К слову, Акулова, с первой минуты судебного разбирательства, пытаясь хоть как-то доминировать, использовала в свою защиту все процессуальные возможности и не процессуальные уловки. А после неудачных попыток жаловалась на судью, что он не идёт у неё на поводу. Как могла, она, путаясь и с трудом читая «дремучий» текст, использовала записи, подготовленные в результате коллективного творчества в камере следственного изолятора. В конце концов, от Акуловой все устали и обращали внимание на её инициативы только тогда, когда этого требовал закон. Способом существования этой женщины-убийцы являлись манипуляции и агрессия, а главной губившей её страстью, вернее, совокупностью страстей, была злая похоть. Но, как гласит народная мудрость: «сколько верёвочке ни виться, а конец будет».
Обмороки, голодовки, носилки, капельницы и тому подобные случаи, когда участие врача являлось обязательным с целью исключить имитацию или немедленно оказать необходимую квалифицированную медицинскую помощь, нередко происходили в практике отдельно взятого судьи.
Так и в случае с Сергеевым, судья объявил перерыв и вызвал «Скорую помощь», которая на удивление оказалась очень скорой медицинской помощью.
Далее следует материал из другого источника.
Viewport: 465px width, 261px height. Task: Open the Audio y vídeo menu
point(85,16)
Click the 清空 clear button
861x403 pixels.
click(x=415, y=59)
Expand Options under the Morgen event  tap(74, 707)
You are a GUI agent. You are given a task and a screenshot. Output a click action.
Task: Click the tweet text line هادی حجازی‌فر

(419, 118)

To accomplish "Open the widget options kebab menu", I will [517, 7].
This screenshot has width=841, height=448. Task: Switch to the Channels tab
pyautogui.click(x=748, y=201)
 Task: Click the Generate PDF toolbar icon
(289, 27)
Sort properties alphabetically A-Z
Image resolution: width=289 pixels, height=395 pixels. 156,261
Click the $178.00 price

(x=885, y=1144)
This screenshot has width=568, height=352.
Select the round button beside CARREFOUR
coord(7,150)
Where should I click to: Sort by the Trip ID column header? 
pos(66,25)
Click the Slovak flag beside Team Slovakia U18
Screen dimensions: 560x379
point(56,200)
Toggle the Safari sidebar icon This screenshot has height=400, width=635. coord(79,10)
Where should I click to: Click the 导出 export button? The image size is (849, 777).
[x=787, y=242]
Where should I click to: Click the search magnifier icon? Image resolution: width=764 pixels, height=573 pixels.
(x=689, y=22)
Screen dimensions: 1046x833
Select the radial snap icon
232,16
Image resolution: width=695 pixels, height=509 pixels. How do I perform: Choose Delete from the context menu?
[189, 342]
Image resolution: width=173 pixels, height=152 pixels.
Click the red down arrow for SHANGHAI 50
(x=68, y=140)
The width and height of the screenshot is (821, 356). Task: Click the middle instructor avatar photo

Получив медицинские документы о том, что подсудимые по состоянию своего здоровья могут участвовать в судебном заседании, суд продолжил слушать дело.
Панина уточнила, что у неё был нож с узким клинком и зелёной пластмассовой ручкой, которым она два раза ударила в бок лежащего на земле Быковского. Сергеев пинал Быковского ногами по спине. После убийства Быковского она закинула свой нож в палисадник, а психопат[4] Андреев, выбежав на улицу с топором, грозился убить следующего. Труп Быковского остался на месте его убийства, а они вернулись в дом, где Андреев предлагал ей «взять» убийство Быковского на себя.
Мотив своих действий Панина объяснила возникшей в драке личной неприязнью к Быковскому, которую, по её мнению, испытывали к Быковскому также Андреев и Сергеев.